◆ TASK STATEMENT
Please print exactly the lines from the one containing "How do I perform: Toggle" through the last line of the records, and only those. Leave out any pictures.
----
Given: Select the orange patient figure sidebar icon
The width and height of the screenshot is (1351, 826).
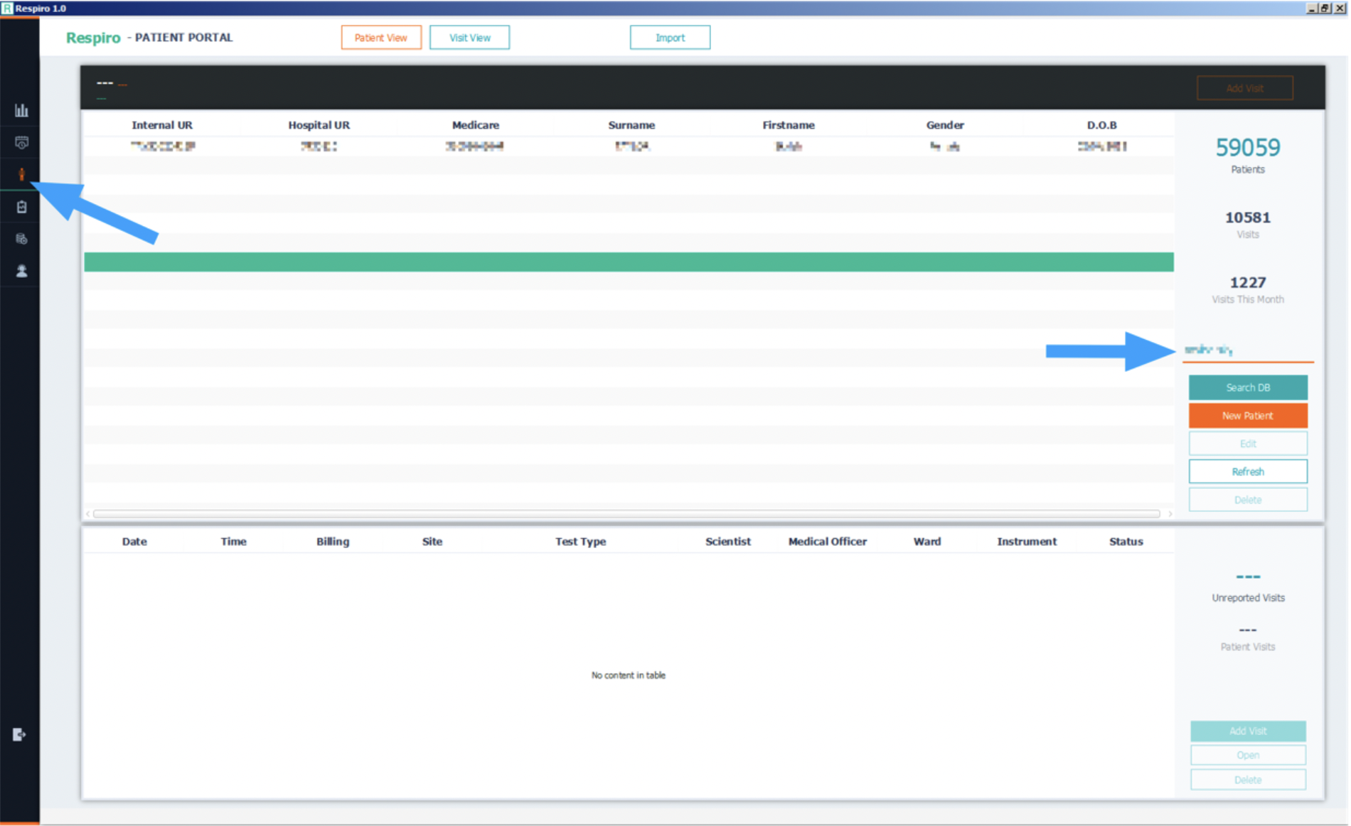Looking at the screenshot, I should 21,174.
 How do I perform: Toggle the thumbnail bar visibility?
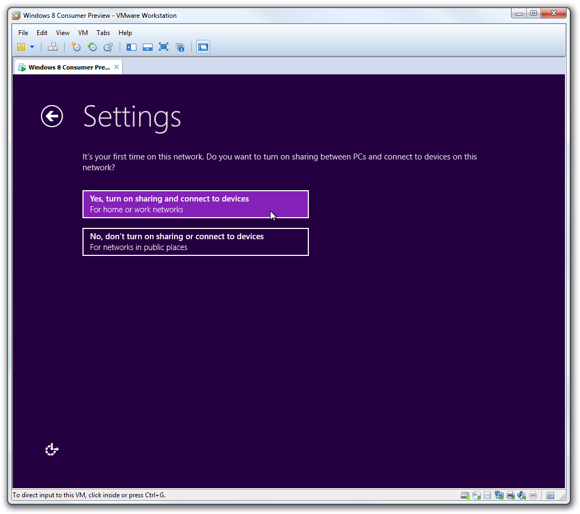[147, 47]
----
◆ EXERCISE ANSWER
 How do I perform: Toggle the thumbnail bar visibility?
[147, 47]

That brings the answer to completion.